Specifically, we want to:
- Report the percentage of students who receive jobs
- Make a histogram for all applicants' travel times
- Make a histogram of travel times for applicants who want to stay close to home
- Report the percentage of applicants whose job matches their interests
- Report the percentage of applicants whose job matches their interests if they wanted that more than proximity
Need to import: pandas
, numpy
, matplotlib.pyplot
The most straightforward way to read the data is to call it from a CSV, using
pandas.read_csv()
This should contain the following information, at least:
- Applicant ID
- If the applicant prefers closer jobs
- Matching job ID
- Time/distance between applicant and job
- If job matches applicant's interests (having the exact interests isn't necessary here, we just need to know if they match)
If we want to calculate the percentage of applicants who have jobs, then all applicants should be included here. However, that can also be calculated in another part of the program (i.e. when the algorithm is matching jobs to applicants), and this can just be used for reporting on the applicants who do have jobs. It doesn't really matter, as long as there's a standard way to filter between applicants who have jobs and applicants who don't (most likely putting 0 or null as the job ID).

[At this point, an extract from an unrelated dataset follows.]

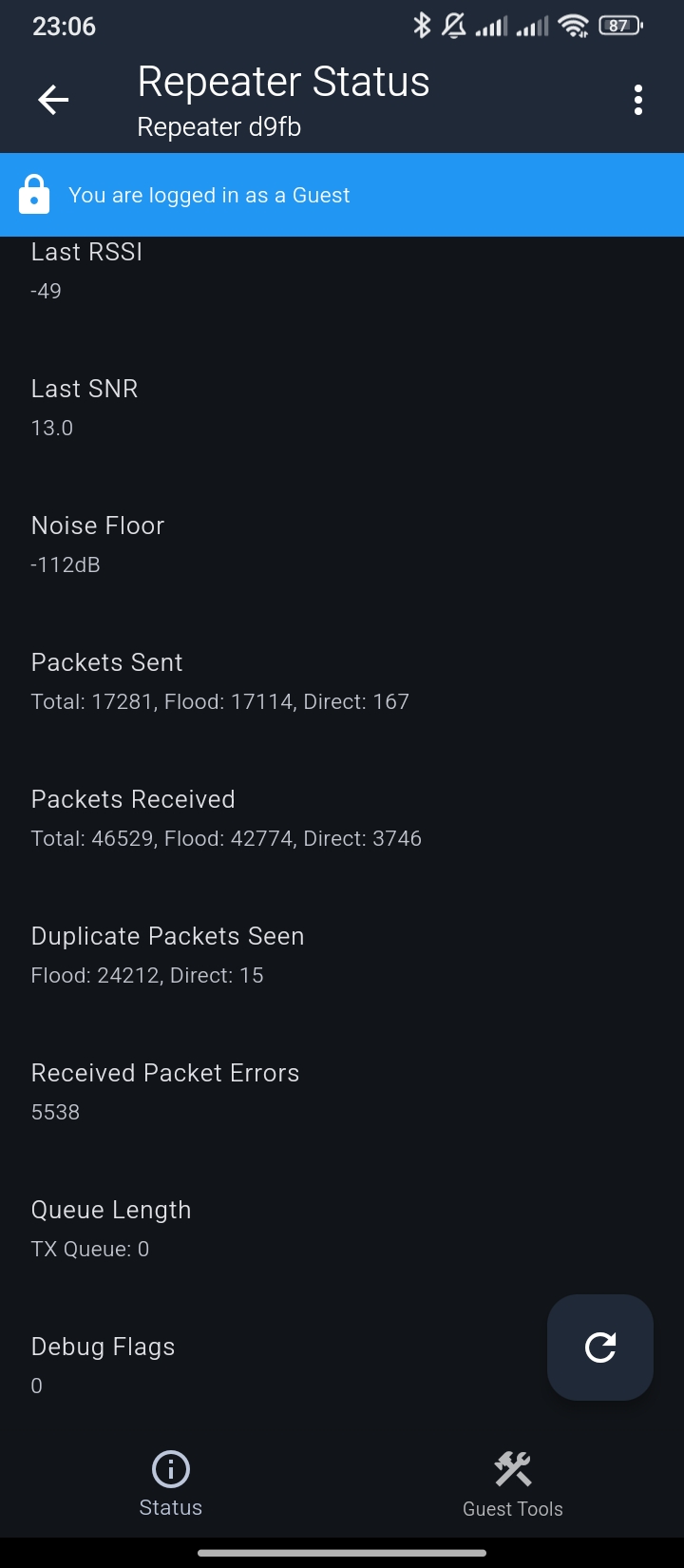Select the Status info icon

tap(171, 1469)
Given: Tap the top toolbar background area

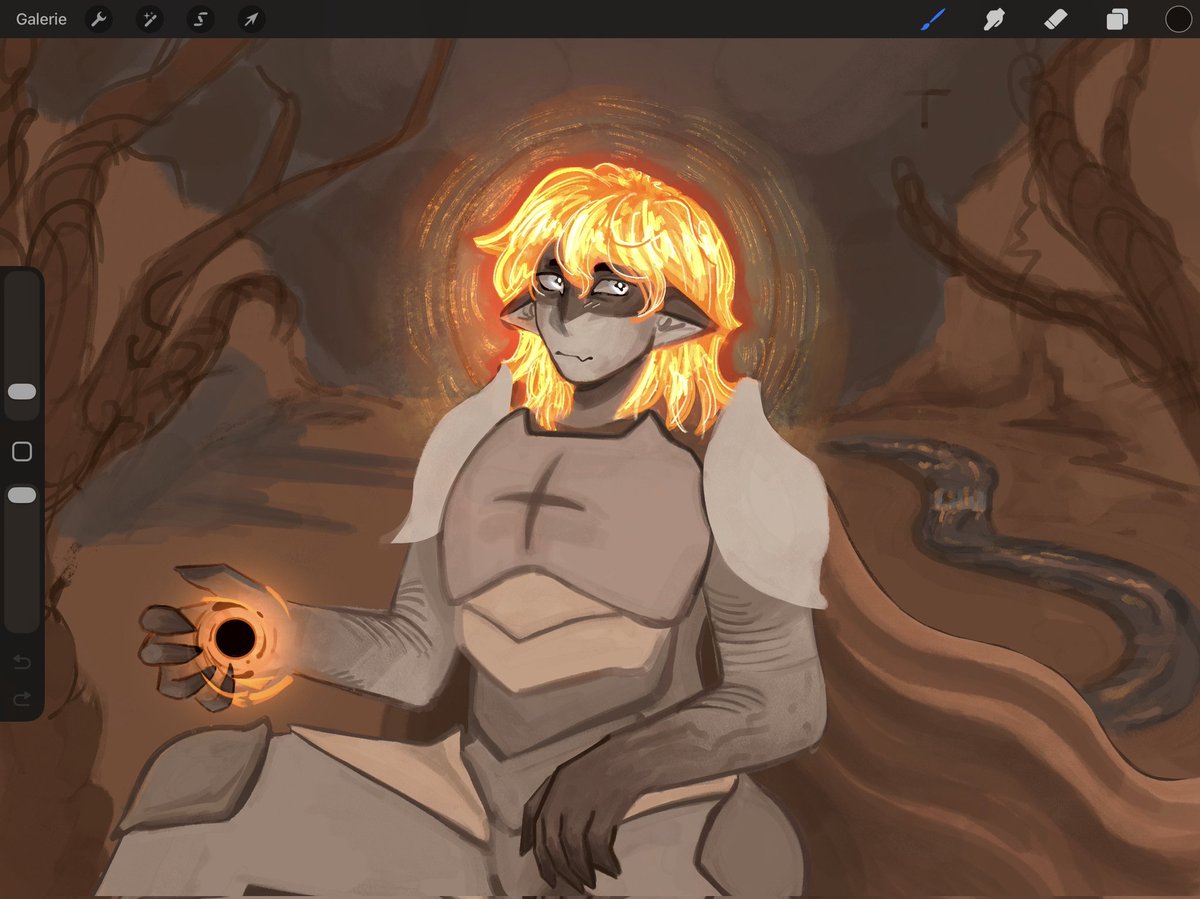Looking at the screenshot, I should [x=600, y=18].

Need to have data as a DataFrame (data with labeled columns)
As mentioned earlier, it would be very easy to import the data from a CSV file using
pandas.read_csv()
Documentation for DataFrames is here
Use boolean indexing to select some data from the DataSeries. Can be useful to select only applicants who want to be close to home and applicants who would rather have jobs that match their interests.
Use df.describe()
to get basic info like mean, median, mode, quartiles, etc.
# df is the DataFrame
matplotlib.pyplot.figure()
df.plot(kind='hist')
# to open a window with the graph
matplotlib.pyplot.show()
# to save the graph to foo.png or foo.pdf
matplotlib.pyplot.savefig('foo.png')
matplotlib.pyplot.savefig('foo.pdf')
Here is the documentation for histograms, including info on how to customize colors, the number of bins, etc.

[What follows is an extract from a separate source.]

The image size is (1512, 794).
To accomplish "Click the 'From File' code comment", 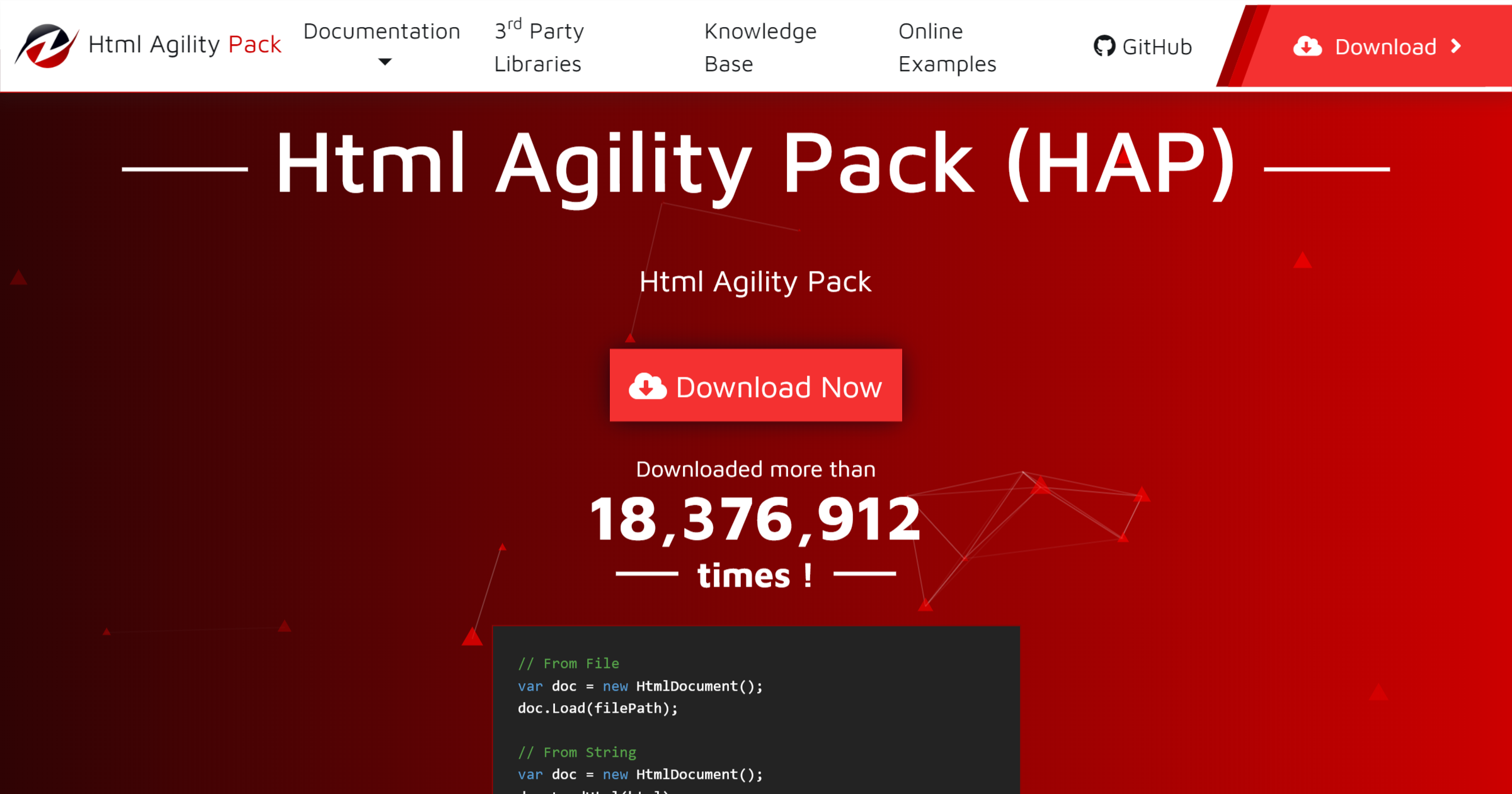I will point(568,664).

For this project, it's best to only plot one column of the DataFrame at a time because we don't want the bars to be stacked.

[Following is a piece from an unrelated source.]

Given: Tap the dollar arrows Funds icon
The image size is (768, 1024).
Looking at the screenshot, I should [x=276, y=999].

If we want to execute this file from the Ruby file, then we need a way to launch a subprocess in the Ruby file. Assuming
that nothing else needs to be done in the Ruby file after launching this Python file, then we can use
exec(python fileName.py)
(see documentation here). If we need to return to the Ruby file, then
this link has more information (and a handy flowchart!) on what to choose.